Top of The records
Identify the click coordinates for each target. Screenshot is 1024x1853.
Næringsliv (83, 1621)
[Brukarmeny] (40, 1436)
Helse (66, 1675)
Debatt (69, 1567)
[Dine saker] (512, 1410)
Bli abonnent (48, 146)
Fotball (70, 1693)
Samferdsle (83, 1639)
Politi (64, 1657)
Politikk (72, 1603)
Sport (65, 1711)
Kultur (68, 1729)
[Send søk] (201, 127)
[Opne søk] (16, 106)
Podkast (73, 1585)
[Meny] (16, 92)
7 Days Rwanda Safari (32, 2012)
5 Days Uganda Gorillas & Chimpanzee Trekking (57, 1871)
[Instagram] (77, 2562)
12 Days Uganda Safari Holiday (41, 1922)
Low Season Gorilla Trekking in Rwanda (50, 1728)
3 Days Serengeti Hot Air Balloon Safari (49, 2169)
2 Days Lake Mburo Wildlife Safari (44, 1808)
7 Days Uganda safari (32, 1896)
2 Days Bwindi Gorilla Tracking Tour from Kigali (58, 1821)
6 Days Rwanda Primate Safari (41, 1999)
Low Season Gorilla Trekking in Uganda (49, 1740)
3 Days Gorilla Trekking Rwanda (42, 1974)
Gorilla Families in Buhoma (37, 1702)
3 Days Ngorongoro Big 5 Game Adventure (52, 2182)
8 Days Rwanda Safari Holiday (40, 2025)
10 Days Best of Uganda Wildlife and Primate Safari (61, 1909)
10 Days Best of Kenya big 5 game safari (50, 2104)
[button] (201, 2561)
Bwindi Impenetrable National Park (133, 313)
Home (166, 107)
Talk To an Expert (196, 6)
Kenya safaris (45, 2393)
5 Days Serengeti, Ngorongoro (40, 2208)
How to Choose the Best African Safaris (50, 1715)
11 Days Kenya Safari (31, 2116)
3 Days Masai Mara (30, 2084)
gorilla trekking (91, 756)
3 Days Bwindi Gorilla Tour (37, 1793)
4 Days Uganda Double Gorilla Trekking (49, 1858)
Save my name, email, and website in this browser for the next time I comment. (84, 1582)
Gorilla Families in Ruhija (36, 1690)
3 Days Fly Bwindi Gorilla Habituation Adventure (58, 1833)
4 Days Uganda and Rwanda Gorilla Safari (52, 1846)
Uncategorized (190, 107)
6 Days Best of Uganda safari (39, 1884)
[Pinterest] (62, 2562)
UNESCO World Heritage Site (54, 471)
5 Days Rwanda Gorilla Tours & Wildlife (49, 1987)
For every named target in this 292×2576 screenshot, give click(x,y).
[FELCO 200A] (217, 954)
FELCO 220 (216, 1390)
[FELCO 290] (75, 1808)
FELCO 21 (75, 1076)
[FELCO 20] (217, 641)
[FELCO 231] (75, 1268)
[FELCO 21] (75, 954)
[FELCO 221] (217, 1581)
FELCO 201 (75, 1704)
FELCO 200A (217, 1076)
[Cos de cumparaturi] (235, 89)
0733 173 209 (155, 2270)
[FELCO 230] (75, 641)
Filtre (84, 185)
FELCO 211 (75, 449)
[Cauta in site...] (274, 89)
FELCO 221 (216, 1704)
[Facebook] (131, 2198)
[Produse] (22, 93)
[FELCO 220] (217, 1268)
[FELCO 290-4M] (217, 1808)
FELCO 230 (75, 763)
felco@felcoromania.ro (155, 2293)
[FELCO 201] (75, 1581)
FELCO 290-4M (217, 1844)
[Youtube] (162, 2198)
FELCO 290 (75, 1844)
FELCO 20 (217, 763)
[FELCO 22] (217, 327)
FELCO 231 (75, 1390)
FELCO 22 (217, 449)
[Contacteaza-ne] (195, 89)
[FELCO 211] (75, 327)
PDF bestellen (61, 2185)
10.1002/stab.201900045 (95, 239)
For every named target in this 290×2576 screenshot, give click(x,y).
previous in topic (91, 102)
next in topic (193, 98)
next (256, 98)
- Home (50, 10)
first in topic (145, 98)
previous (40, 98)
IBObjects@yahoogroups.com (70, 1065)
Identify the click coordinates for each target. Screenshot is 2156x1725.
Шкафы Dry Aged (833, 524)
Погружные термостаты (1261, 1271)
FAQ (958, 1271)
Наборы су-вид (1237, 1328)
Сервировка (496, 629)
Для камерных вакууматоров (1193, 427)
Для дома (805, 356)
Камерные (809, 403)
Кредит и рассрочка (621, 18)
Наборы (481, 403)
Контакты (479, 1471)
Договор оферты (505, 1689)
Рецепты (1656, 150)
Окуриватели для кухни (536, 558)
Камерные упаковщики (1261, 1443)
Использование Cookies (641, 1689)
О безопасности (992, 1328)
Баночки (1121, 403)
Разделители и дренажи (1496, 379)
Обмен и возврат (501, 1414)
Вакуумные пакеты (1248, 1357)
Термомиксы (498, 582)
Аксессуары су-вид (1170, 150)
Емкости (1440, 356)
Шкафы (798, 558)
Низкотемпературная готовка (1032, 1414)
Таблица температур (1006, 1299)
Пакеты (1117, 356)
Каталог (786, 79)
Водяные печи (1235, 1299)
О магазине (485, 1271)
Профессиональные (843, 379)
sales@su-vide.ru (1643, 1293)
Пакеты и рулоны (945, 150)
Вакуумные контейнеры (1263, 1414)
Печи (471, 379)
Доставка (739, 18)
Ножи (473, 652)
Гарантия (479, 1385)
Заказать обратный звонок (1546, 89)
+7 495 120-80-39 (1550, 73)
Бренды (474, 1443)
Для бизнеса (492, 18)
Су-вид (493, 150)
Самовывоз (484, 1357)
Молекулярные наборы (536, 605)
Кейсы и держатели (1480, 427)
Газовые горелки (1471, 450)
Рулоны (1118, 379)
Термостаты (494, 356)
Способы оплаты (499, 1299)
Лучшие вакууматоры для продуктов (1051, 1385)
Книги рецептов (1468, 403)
Bottom of The records
### Task statement
Using the entries above, give again exactly the lines from the line holding "О безопасности (992, 1328)" through the line holding "Газовые горелки (1471, 450)". Include both end lines and nothing else.

### Solution below
О безопасности (992, 1328)
Баночки (1121, 403)
Разделители и дренажи (1496, 379)
Обмен и возврат (501, 1414)
Вакуумные пакеты (1248, 1357)
Термомиксы (498, 582)
Аксессуары су-вид (1170, 150)
Емкости (1440, 356)
Шкафы (798, 558)
Низкотемпературная готовка (1032, 1414)
Таблица температур (1006, 1299)
Пакеты (1117, 356)
Каталог (786, 79)
Водяные печи (1235, 1299)
О магазине (485, 1271)
Профессиональные (843, 379)
sales@su-vide.ru (1643, 1293)
Пакеты и рулоны (945, 150)
Вакуумные контейнеры (1263, 1414)
Печи (471, 379)
Доставка (739, 18)
Ножи (473, 652)
Гарантия (479, 1385)
Заказать обратный звонок (1546, 89)
+7 495 120-80-39 (1550, 73)
Бренды (474, 1443)
Для бизнеса (492, 18)
Су-вид (493, 150)
Самовывоз (484, 1357)
Молекулярные наборы (536, 605)
Кейсы и держатели (1480, 427)
Газовые горелки (1471, 450)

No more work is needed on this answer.